Brand communities and events
Online events is another topic that’s been researched by GWI in their paper Virtual Events and Interactions, with them concluding while virtual events helped brands to get through the pandemic, they’re unlikely to go away.:
"With 8 in 10 consumers having attended at least one of the virtual events we asked about, the demand is plain to see. Although they’ve been primarily seen as a survival strategy so far, virtual events hold a bigger potential that can only be utilized if organizers move away from trying to replicate the perks of physical events in the online space.
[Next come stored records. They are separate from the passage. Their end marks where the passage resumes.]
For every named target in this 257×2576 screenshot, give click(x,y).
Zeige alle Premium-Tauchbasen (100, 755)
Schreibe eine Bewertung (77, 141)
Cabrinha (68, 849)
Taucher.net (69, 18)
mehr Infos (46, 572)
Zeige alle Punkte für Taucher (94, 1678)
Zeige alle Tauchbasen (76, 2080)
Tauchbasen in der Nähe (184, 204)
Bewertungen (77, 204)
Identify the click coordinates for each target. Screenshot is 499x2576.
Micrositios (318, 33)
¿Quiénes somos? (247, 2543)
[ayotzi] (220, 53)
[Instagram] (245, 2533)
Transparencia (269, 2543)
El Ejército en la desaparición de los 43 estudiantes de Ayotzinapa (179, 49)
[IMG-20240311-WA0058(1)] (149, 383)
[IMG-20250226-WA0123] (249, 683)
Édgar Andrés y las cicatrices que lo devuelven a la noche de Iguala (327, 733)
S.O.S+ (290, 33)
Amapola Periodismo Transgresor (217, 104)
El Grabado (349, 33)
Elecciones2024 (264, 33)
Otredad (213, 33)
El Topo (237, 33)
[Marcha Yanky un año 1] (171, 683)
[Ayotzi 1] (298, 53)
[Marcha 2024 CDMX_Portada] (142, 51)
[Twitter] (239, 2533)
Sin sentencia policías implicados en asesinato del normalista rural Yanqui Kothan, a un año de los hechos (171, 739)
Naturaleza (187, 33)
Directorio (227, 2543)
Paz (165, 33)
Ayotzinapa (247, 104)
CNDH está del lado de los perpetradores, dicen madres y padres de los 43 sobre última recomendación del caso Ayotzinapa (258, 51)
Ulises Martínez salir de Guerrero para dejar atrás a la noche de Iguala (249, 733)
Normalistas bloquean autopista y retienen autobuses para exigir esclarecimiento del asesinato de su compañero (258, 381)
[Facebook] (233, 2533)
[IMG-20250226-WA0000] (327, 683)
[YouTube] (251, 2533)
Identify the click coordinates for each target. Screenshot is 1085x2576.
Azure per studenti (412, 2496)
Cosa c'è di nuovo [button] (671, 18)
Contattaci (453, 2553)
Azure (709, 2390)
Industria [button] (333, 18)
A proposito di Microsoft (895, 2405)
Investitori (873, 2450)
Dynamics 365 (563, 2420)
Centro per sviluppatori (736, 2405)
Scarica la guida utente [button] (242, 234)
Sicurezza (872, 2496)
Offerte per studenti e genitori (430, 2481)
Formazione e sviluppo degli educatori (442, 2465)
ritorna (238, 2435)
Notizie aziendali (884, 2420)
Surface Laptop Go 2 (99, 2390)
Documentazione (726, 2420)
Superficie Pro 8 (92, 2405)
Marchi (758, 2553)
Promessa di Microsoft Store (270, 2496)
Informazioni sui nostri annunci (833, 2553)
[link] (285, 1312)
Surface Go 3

Our data shows that virtual event attendees want interactive experiences and video quality more than anything else, so creating unique interactive event models is key."
They also say this type of experience has been fuelled now that tech-related anxiety is decreasing and that virtual events may actually prove more profitable than real-life ones in the future; not only because of social gathering anxiety, but also because the digital world can generate other revenue via donations and merchandise.
Digital events and live streaming
What’s valuable to note is the fact that when it comes to events, people are attending for various key reasons beyond just ‘entertainment’; for many, they act as an escape from the everyday and an opportunity to hang out with friends and family.
As a result, these events provide more than a ‘service’ for consumers, they’re part of their identity, and so are very different to other types of experience where people just congregate. People therefore interact differently and more ‘intimately’ with strangers at events because of this shared sense of identity.
According to research, post-Covid, experiences are one of the most high-risk therefore. This combined with their high costs and low profit margins mean that often they’re at the mercy of market forces more than many other types of business.
It’s likely therefore that many may not return.
However, as we can see, people will still need to experience this shared sense of identity - and if they can’t do so in the real world, it’s likely that they will turn to the digital space to help fulfil this basic need and brand communities can fill the gap.
Naturally, brand communities are no longer a buzzword but something for all marketers to consider beyond just a tactical drive to sell.